+++ Source material +++

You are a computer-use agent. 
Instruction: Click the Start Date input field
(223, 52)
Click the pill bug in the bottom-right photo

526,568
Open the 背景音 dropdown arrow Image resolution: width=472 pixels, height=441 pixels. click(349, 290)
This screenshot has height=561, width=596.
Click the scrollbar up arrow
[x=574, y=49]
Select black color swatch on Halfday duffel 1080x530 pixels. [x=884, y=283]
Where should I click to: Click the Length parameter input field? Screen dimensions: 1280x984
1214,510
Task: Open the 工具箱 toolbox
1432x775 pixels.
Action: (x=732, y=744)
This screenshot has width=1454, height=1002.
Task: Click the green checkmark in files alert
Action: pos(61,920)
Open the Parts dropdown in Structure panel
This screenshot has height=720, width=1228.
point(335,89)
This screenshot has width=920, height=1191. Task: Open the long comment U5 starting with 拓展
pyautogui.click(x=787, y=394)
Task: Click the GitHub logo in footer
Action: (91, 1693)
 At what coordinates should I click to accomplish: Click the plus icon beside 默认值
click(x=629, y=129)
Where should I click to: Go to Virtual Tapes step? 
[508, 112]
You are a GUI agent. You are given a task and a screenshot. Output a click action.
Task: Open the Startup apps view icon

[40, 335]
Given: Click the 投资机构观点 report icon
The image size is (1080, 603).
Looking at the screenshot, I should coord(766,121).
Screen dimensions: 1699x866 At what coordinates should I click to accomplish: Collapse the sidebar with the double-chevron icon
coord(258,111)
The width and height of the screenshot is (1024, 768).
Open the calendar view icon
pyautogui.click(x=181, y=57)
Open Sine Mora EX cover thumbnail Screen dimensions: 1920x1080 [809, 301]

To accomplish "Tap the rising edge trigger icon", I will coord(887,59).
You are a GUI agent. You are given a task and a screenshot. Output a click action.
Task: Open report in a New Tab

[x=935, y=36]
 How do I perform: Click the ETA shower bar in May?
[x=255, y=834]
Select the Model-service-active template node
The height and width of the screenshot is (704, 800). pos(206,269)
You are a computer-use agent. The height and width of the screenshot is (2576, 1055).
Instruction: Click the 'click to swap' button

+++

▶ _Problem requirements_
Type out the entries once more, precisely.

▶ _Completed task_
You are a computer-use agent. 
Instruction: Click the Start Date input field
(223, 52)
Click the pill bug in the bottom-right photo

526,568
Open the 背景音 dropdown arrow Image resolution: width=472 pixels, height=441 pixels. click(349, 290)
This screenshot has height=561, width=596.
Click the scrollbar up arrow
[x=574, y=49]
Select black color swatch on Halfday duffel 1080x530 pixels. [x=884, y=283]
Where should I click to: Click the Length parameter input field? Screen dimensions: 1280x984
1214,510
Task: Open the 工具箱 toolbox
1432x775 pixels.
Action: (x=732, y=744)
This screenshot has width=1454, height=1002.
Task: Click the green checkmark in files alert
Action: pos(61,920)
Open the Parts dropdown in Structure panel
This screenshot has height=720, width=1228.
point(335,89)
This screenshot has width=920, height=1191. Task: Open the long comment U5 starting with 拓展
pyautogui.click(x=787, y=394)
Task: Click the GitHub logo in footer
Action: (91, 1693)
 At what coordinates should I click to accomplish: Click the plus icon beside 默认值
click(x=629, y=129)
Where should I click to: Go to Virtual Tapes step? 
[508, 112]
You are a GUI agent. You are given a task and a screenshot. Output a click action.
Task: Open the Startup apps view icon

[40, 335]
Given: Click the 投资机构观点 report icon
The image size is (1080, 603).
Looking at the screenshot, I should coord(766,121).
Screen dimensions: 1699x866 At what coordinates should I click to accomplish: Collapse the sidebar with the double-chevron icon
coord(258,111)
The width and height of the screenshot is (1024, 768).
Open the calendar view icon
pyautogui.click(x=181, y=57)
Open Sine Mora EX cover thumbnail Screen dimensions: 1920x1080 [809, 301]

To accomplish "Tap the rising edge trigger icon", I will coord(887,59).
You are a GUI agent. You are given a task and a screenshot. Output a click action.
Task: Open report in a New Tab

[x=935, y=36]
 How do I perform: Click the ETA shower bar in May?
[x=255, y=834]
Select the Model-service-active template node
The height and width of the screenshot is (704, 800). pos(206,269)
You are a computer-use agent. The height and width of the screenshot is (2576, 1055).
Instruction: Click the 'click to swap' button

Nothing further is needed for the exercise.